[syslog-ng] [announce] patterndb project

Sun Jul 4 22:58:23 CEST 2010

Hi,

On Sun, 2010-07-04 at 11:27 -0500, Martin Holste wrote:
> I prefer the dot notation just because it's what I'm used to.
> However, an XML schema could represent this as repeated child
> elements, like:
> <rule><class>Net</class><class>NAT</class><class>Security</class></rule>.
>  A user would see these three classes listed and know that the
> respective required fields exist as name/value pairs within the
> pattern.  Likewise, an author would only be able to put class="Net" if
> his or her pattern does in fact provide name/value extractions for the
> "Net" tuple.  That provides the guidance needed for deciding how to
> classify the patterns.  I'm not sure if there would be any effective
> difference between a "class" element and the existing tag element, so
> maybe it's just a matter of stipulating that contributers need to
> appropriately tag their signatures with the correct classes inherent
> within them.

Maybe I'm missing something, but as I see the current "tags" function
which is present in patterndb v3 (e.g. syslog-ng OSE 3.1 or later) is
exactly what you describe.

Since an example is worth thousand words, here is an untested pattern,
covering an SSH login event, converting values into the proposed usracct
schema:

<rule id="..." class="system">
   <patterns>
     <pattern>Accepted @STRING:usracct.authmethod@ for @STRING:usracct.username@ from @IPv4:temp.src_ip@ port @NUMBER:temp.src_port@ @STRING:usracct.service@</pattern>
   </patterns>
   <values>
     <value name="usracct.type">login</value>
     <value name="usracct.sessionid">$PID</value>
     <value name="usracct.application">$PROGRAM</value>
     <value name="usracct.device">${temp.src_ip}:${temp_src_port}</value>
   </values>
   <tags>
      <tag>usracct</tag>
    </tags>
</rule>

If I understand you correctly, you were referring to the "class"
attribute of the rule element, and extend that. The way I think is that the 
"tags" feature is far superior than using classes, maybe a deprecation of
the class attribute is would be needed. For example, a theoretical v4 format:

<rule id="...">
   <patterns>
     <pattern>Accepted @STRING:usracct.authmethod@ for @STRING:usracct.username@ from @IPv4:temp.src_ip@ port @NUMBER:temp.src_port@ @STRING:usracct.service@</pattern>
   </patterns>
   <values>
     <value name="usracct.type">login</value>
     <value name="usracct.sessionid">$PID</value>
     <value name="usracct.application">$PROGRAM</value>
     <value name="usracct.device">${temp.src_ip}:${temp_src_port}</value>
   </values>
   <tags>
      <tag>usracct</tag>
      <!--- here's the only change, the class attribute became a specially named tag -->
      <tag>class.system</tag>
    </tags>
</rule>

But anyway, the idea of splitting complex schemas into smaller, but combinable 
elements is a great idea. Splitting the current "secevt" schema to three 
separate schemas: Net, Security and NAT and let the user combine them if 
needed sounds good.

Example:

<rule id="...">
   <patterns>
     <pattern>... packet filter log, with NAT and verdict </pattern>
   </patterns>
   <values>
     ...
   </values>
   <tags>
      <tag>Net</tag>
      <tag>NAT</tag>
      <tag>Security</tag>
    </tags>
</rule>

But this is already possible with v3.1. The only problem with using three tags 
instead of one, is how to store the extracted information in a way that it can 
be combined later.

The logical method for storing tagged data with a set of NV pairs is to put them
in a properly structured SQL table. E.g. with the the three tags above, you'd get
3 tables: one for the Net fields, one for the NAT and the other for Security, which
makes a problem obvious: it is one message after all, and quite possibly when you
want to create a report you'd need to query the database with the following
question:

* please give me records that have all three tags, with all of their fields combined.

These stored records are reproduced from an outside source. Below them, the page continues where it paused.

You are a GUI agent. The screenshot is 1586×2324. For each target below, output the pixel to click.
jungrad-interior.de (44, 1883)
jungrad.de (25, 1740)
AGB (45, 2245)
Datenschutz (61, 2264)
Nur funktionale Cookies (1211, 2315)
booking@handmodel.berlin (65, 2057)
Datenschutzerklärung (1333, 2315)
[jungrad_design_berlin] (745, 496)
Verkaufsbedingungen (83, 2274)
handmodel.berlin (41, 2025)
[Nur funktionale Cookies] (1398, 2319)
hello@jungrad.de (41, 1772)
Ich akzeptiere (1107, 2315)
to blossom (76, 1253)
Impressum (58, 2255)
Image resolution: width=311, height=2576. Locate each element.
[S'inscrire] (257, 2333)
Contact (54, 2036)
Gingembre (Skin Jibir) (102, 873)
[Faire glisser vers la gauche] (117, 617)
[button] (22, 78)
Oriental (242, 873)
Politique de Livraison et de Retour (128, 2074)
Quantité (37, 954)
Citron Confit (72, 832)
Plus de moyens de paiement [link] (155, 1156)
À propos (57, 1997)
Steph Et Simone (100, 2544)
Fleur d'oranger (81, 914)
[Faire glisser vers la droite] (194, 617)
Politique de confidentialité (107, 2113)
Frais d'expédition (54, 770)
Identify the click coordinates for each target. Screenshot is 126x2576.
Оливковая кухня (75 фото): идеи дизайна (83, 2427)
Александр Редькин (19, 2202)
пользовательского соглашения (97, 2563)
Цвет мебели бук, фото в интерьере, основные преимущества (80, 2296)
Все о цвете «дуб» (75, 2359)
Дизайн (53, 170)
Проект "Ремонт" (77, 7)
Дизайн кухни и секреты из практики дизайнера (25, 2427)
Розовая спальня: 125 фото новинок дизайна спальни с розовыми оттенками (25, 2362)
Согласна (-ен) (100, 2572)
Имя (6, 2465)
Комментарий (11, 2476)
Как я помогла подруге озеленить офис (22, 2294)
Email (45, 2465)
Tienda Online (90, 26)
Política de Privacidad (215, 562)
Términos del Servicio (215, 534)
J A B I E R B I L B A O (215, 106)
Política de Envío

E.g. if these are indeed stored in 3 tables, you have to join them, possibly using
a unique message identifier. For example:

SELECT * FROM Net, NAT, Security WHERE Net.MSGID=NAT.MSGID AND Net.MSGID=Security.MSGID;

And voila, you have your log message. Of course using a non-SQL database could
make this even simpler, or by using a handcrafted sql() destination, you could 
put all these fields in the same table. (my aim is to create a generic SQL 
destination, in which case you don't have to care how tables are laid out)

The only missing bit here is that right now syslog-ng is unable to generate a 
unique message ID on its own, but that's not very difficult to add.

What do you think? Based on this idea, I'm proposing to split the current 
secevt schema into 3 smaller ones: flowevt, natevt and secevt.

Please check the git archive where I've pushed the current version.

Also, if this is something we can agree on, I'll add some information about 
this into the "policy" document.

> 
> In fact, it probably wouldn't be hard at all to write a quick script
> to auto-tag signatures as they are submitted, based on the name/value
> pairs provided in the signature.  So the only real thing a contributer
> would need to be aware of would be the official terms to use for the
> names, e.g. standardizing on "srcport" versus "source_port."
> 
> So, that means that the community would be responsible for:
> 1. Creating a standard list of names to use, adhering to the data type
> contained within (strings, ints, etc.).

yes.

> 2. Create a convention for which names are required (and optional) for
> which classes or tags.

yes. but please also note that CEE is doing something similar, but in
the absence of anything concrete, I'd start using our own set of
name-value pairs and in case the CEE is producing something, it'd be a
simple search-and-replace to use the "official" names.

> 3. Maintain the officially approved and vetted list of signatures that
> adhere to the above conventions.

yes.

> 
> This is basically what you've already stated you want to do, right?
> 
> One of the nice things about XML is that you can create schema
> definition files (XSD's) which can validate a given XML file.  So, the
> output of the naming conventions could be an XSD file that can be
> distributed with Syslog-NG so that end users can quickly verify
> signatures before they submit them.

There's one such schema in the syslog-ng source tree, in the directory
doc/xsd right now.

-- 
Bazsi